Au départ, "La petite boutique des horreurs" est une sympathique série B de Roger Corman de 1960, où un jeune fleuriste nourrissait une gigantesque plante carnivore en carton pâte qui criait à tout bout de champ "Feed Me, feed me !". Si le film de Corman était plutôt un film d'horreur mâtiné d'humour, ce remake est complètement différent, même s'il reprend la trame générale. Frank Oz peut faire quand il le veut des miracles, surtout quand on voit une œuvre comme "Dark Crystal", on ne se pose pas vraiment de question : ce petit gars a beaucoup de talent et il peut le prouver. Avec ce remake, il signe une comédie jubilatoire, culte pour certains.

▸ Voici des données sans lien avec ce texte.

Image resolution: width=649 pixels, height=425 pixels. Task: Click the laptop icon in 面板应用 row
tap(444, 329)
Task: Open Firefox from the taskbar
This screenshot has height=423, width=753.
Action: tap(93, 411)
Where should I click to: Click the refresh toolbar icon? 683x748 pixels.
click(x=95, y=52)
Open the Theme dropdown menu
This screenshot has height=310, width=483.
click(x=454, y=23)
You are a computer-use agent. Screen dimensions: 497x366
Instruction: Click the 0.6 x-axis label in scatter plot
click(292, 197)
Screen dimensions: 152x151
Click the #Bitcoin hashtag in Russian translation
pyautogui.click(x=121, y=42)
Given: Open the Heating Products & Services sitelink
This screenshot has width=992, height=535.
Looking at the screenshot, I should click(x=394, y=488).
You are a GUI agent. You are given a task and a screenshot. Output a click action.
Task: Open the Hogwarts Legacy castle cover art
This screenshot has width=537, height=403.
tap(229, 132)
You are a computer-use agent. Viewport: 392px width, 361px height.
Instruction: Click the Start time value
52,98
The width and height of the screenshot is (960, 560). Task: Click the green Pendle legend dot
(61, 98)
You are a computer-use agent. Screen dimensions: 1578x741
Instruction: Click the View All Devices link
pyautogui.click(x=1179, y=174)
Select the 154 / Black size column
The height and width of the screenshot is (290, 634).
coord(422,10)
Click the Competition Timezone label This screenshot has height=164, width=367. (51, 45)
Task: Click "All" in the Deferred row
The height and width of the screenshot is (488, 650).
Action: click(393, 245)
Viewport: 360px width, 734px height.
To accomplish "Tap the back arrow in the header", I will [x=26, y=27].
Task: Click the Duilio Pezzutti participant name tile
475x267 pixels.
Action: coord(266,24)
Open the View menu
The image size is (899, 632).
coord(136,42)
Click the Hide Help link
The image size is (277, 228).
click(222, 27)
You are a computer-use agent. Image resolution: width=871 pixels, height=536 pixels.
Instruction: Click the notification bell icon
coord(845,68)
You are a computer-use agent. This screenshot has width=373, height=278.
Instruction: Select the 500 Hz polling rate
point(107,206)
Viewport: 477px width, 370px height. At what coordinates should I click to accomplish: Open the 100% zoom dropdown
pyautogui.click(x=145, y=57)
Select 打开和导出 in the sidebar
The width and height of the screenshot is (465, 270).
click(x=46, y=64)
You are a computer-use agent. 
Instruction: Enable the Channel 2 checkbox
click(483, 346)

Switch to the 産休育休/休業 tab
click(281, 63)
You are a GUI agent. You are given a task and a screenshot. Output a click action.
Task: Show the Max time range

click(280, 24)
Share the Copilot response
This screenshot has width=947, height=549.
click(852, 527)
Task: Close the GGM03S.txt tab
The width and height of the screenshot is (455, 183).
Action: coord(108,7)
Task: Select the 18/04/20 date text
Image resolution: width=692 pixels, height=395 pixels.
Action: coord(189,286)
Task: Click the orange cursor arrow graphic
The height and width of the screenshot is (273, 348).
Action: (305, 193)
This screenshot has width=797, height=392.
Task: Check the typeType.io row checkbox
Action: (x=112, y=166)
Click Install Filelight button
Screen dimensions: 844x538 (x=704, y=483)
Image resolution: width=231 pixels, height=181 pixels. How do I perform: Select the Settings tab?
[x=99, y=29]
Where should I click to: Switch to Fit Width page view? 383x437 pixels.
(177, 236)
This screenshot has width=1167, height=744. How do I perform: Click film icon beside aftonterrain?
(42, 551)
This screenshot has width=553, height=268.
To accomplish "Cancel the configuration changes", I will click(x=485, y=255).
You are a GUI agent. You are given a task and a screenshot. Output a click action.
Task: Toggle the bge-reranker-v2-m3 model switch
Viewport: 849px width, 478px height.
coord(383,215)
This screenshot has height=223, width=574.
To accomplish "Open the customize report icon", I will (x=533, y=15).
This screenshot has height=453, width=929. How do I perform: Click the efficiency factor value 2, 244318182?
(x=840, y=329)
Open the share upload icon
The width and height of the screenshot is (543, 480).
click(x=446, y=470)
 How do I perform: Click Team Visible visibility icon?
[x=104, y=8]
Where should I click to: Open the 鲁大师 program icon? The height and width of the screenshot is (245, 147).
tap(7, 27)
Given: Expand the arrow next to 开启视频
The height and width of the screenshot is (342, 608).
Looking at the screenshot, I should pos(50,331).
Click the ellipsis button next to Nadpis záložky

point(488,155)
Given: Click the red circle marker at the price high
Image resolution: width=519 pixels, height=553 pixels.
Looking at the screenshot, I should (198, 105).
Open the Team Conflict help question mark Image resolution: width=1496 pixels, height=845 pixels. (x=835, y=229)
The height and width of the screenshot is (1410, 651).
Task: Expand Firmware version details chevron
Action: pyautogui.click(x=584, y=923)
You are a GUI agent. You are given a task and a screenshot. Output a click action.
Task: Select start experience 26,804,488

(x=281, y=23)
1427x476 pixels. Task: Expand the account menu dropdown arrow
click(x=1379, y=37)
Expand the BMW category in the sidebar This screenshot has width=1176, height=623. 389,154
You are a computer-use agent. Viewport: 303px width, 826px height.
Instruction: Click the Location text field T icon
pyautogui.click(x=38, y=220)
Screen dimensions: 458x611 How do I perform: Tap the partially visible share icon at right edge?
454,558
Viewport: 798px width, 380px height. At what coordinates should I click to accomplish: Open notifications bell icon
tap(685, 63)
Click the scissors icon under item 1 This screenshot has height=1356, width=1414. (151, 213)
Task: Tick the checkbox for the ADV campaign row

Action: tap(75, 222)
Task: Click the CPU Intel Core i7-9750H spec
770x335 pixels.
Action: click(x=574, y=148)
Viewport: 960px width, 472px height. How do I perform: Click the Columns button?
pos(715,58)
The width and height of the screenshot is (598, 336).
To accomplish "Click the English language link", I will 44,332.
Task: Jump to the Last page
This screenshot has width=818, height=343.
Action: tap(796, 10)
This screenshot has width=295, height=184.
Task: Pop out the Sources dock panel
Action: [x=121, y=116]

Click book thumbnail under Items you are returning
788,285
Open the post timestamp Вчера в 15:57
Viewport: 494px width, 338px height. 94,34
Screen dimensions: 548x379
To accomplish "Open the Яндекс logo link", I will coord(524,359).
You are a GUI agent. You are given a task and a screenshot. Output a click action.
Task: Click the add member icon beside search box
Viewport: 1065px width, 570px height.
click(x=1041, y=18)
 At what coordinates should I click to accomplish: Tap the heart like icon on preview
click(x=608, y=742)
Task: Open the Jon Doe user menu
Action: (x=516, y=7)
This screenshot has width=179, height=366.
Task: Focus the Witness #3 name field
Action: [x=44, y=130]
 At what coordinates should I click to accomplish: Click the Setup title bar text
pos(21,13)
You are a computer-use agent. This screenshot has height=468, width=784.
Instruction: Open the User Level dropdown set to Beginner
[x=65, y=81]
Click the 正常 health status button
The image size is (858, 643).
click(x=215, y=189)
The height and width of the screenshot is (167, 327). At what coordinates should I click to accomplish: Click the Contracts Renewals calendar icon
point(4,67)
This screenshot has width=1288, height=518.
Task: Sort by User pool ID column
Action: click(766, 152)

Le film se déroule dans un milieu urbain étouffant et rétro, où même les clochards veulent quitter ce bas monde. Seymour travaille chez un fleuriste agressif, qui l'a élevé comme son fils. Seymour est secrètement amoureux de l'autre employé du fleuriste, la niaise et naïve Audrey. Celle-ci sort avec un infâme dentiste, qui la bat sans arrêt. Rien de bien joli donc, sauf quand Seymour trouve une curieuse plante dans la cave de la boutique. Celle-ci prend vie et semble se nourrir de sang. Exposée dans la vitrine, elle attire les gens et fait revivre la boutique. La rebaptisant Audrey 2, Seymour se rend compte que la plante continue de grandir et se met à prendre la parole. Elle promet à Seymour le succès et la gloire, des promesses qui sont surtout des mensonges. Mais Seymour devra malheureusement tuer certaines personnes pour nourrir la créature. Le film aurait pu être bien classique si Frank Oz n'avait pas l'idée loufoque et originale de transformer son film en comédie musicale, pas de danse bien sur mais beaucoup de performances vocales.



Chaque chanson est un véritable délice, prenant un ton différent à chaque fois, d'ailleurs même la plante pousse la chansonnette, c'est dire. L'animation de la créature en latex est d'ailleurs une petite merveille, allant jusqu'à faire pousser des minis Audrey dans son pot, servant de petit chœur. Le casting réserve de belles surprises comme des apparitions de James Belushi, de John Candy ou de Bill Murray, des habitués des comédies américaines post 80's-90's. Outre justement une B.O formidable, on signalera la présence de Steve Martin qui est, avec la plante bien sur, le clou du film : il joue ici un dentiste sadique incroyablement violent, réservant des numéros de cabotinages et de délires inoubliables. Il faut absolument voir son numéro musical où il déverse tout son sadisme sur ses patients, plus loin il devra être confronté à un patient masochiste (Jack Nicholson dans la version de Corman), formant ainsi le couple sado/maso, hilarant !



Esthétiquement aussi le film est plutôt intéressant, jouant sur des décors réussis et des détails souvent drôles (la maison onirique et horriblement parfaite de Audrey, la salle d'attente de la station radio…). Rick Moranis est parfait en petit employé timide mais aussi Ellen Greene, en fleuriste ne rêvant que d'une vie mièvre post 50's qui ferait même peur à Walt Disney. D'ailleurs Frank Oz évite le conventionnel et même si sa fin semble un peu trop optimiste, il sauve l'ensemble avec un plan final inattendu et irrésistible mais chut ! Petite perle déjantée, au second degré assumé et aux personnages attachants, "La petite boutique des horreurs" est vraiment à (re)découvrir.